WTF? I am so confused. Nearly had a heart attack when the phone rang and I saw it was a non-local area code and answered it to accept a phone interview instead of a job offer (so, ok, not "three" yet unless I make it past that level to an actual campus visit, but whatever).
"Why yes, thank you, that would be lovely. That time would work, thank you very much." Where the hell is this place? Luckily my momma drilled me well in manners, because I didn't remember applying there.
No wonder. I look it up and find the ad that Slowpoke McGee College posted months and months ago and am even more confused: why did I apply to this, apart from being on a roll one day? And why on earth would they want to interview me? My PhD is not even the correct discipline listed! Hmm.

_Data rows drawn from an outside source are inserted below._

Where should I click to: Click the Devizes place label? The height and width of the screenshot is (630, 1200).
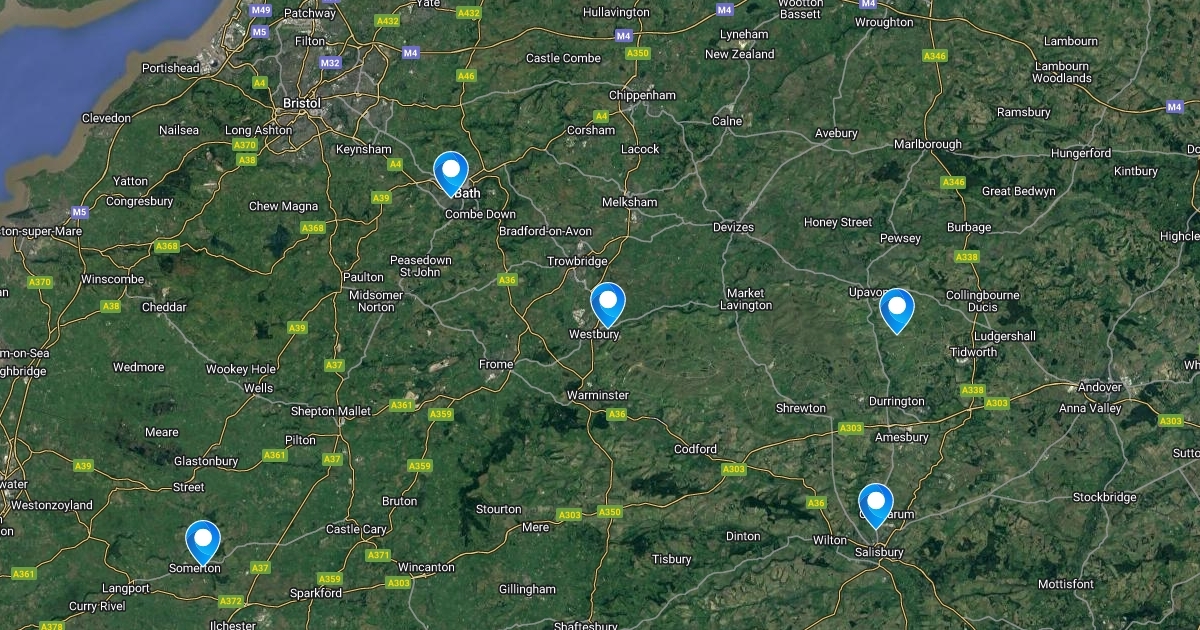point(733,227)
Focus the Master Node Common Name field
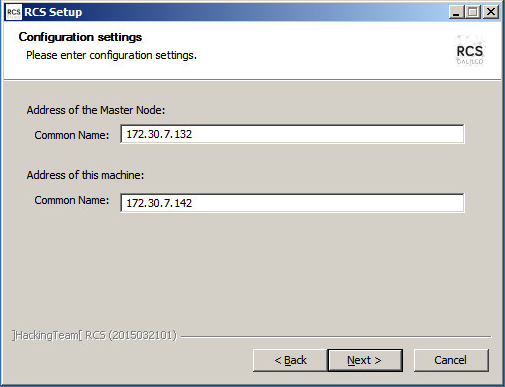Image resolution: width=505 pixels, height=387 pixels. click(292, 134)
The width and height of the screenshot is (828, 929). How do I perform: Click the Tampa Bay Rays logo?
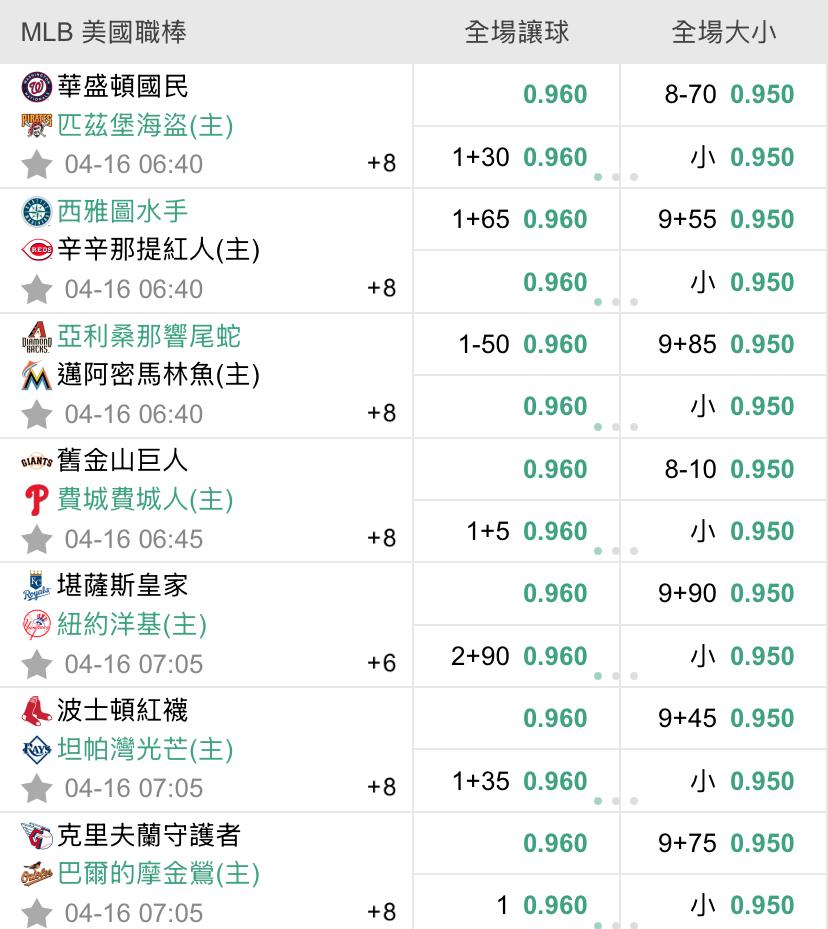(x=37, y=749)
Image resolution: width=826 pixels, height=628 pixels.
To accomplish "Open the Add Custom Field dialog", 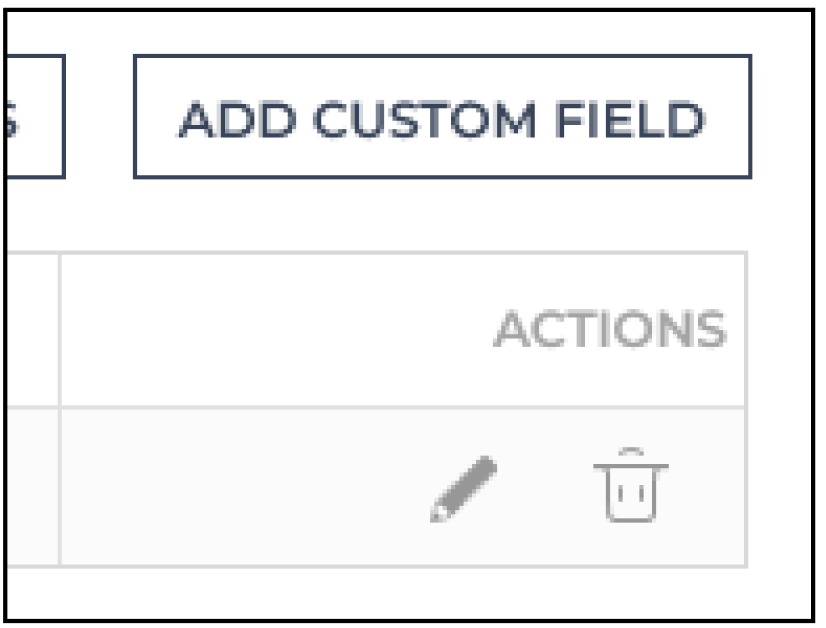I will pos(442,116).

So I am not particularly hopeful about anything coming of this, but I guess I will get more interview practice. Because I need more interview practice? Sigh. I feel like I died and went to hell and am being punished for all eternity by doing endless job applications and interviews! I thought pushing the rock up a hill was bad. This is more like carrying a weight across a tightrope suspended over a pit of fire ---- which way is up? How will I make it across? How much longer must I be out here? Can I get a solid footing anywhere? Should I move or wait?
I've been reading The Poisonwood Bible; maybe I will pack some more before going back to reading. Or, prepare for a phone interview? Gah! Just give me a job already, somebody, so I can move on to the fun parts of moving and planning and having a life!